UK Finance also published figures about possessions, which revealed that 1,220 homeowner mortgaged properties were taken into possession in Q1, an 18% increase on the previous quarter.

However, the banking body did state that these numbers were “significantly less” than the long-term average.

Despite an improved picture for both arrears and possessions, sales and growth lead at Target group, Melanie Spencer, warned that employment levels “deteriorated in March”, after Office for National Statistics (ONS) data showed that the number of payrolled employees fell by 53,000 over Q1.

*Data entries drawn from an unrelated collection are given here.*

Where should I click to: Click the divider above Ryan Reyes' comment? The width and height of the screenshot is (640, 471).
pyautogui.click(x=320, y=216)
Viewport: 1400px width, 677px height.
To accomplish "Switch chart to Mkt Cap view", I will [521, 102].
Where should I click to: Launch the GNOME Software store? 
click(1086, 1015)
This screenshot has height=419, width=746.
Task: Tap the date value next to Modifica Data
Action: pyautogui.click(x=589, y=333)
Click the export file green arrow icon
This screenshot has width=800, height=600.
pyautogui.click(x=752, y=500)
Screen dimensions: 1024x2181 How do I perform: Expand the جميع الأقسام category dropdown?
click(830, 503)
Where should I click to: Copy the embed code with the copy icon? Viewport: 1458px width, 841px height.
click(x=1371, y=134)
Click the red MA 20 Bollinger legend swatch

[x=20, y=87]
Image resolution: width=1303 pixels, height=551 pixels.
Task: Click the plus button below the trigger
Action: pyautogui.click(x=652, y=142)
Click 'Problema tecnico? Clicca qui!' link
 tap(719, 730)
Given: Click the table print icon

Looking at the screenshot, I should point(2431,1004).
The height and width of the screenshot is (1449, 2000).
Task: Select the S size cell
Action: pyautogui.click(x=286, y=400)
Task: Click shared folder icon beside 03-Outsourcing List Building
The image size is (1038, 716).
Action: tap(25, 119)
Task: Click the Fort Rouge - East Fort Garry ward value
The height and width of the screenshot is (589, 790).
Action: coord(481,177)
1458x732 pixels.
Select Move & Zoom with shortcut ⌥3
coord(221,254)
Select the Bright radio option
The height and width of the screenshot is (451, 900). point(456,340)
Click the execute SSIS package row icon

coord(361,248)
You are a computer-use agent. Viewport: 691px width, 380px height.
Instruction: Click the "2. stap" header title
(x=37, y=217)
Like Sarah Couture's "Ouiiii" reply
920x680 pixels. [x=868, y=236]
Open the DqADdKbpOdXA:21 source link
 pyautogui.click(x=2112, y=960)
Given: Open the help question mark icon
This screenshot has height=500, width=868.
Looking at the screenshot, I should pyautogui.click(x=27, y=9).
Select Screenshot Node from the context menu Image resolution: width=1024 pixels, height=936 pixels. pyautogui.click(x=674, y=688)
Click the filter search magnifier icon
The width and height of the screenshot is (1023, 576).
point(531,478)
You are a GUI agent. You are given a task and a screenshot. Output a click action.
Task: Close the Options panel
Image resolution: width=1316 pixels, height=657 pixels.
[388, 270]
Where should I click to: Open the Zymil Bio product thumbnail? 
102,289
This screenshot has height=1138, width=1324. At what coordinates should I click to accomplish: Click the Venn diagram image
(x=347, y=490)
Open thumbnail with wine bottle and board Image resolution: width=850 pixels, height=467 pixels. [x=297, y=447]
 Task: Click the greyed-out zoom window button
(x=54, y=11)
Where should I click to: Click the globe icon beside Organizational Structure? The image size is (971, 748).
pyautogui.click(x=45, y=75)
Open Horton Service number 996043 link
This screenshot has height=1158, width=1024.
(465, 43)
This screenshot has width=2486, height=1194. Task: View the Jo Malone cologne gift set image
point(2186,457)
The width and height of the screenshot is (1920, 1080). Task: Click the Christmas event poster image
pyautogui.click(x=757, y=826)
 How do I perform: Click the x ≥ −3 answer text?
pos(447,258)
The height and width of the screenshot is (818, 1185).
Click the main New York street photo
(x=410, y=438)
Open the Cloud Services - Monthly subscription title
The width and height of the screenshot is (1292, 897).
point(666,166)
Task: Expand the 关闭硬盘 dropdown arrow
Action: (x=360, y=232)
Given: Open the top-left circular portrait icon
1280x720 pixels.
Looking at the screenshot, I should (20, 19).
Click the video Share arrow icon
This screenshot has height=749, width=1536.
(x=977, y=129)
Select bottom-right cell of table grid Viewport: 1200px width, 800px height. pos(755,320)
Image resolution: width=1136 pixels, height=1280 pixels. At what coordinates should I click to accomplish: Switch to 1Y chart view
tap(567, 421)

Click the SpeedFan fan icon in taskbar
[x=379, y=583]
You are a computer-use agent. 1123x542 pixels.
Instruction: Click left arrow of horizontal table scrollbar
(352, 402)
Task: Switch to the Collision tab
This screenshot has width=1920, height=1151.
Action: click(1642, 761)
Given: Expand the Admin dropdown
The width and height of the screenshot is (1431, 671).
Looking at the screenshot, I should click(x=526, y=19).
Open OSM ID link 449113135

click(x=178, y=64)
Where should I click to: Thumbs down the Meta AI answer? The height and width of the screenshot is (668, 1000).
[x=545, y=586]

“Weakening labour market activity will inevitably feed into an increase in greater arrears in the future,” Spencer added. “That’s coming at banks and building societies fast – and when it arrives, unprepared lenders will feel like they’ve been hit by an express train.

“Owner-occupiers and landlord borrowers will need the support. Lenders will need the right systems in place to manage processes proactively. Early contact and remediation are key to keeping repossession a last resort and achieving better outcomes for borrowers and lenders alike. That requires investment in systems.”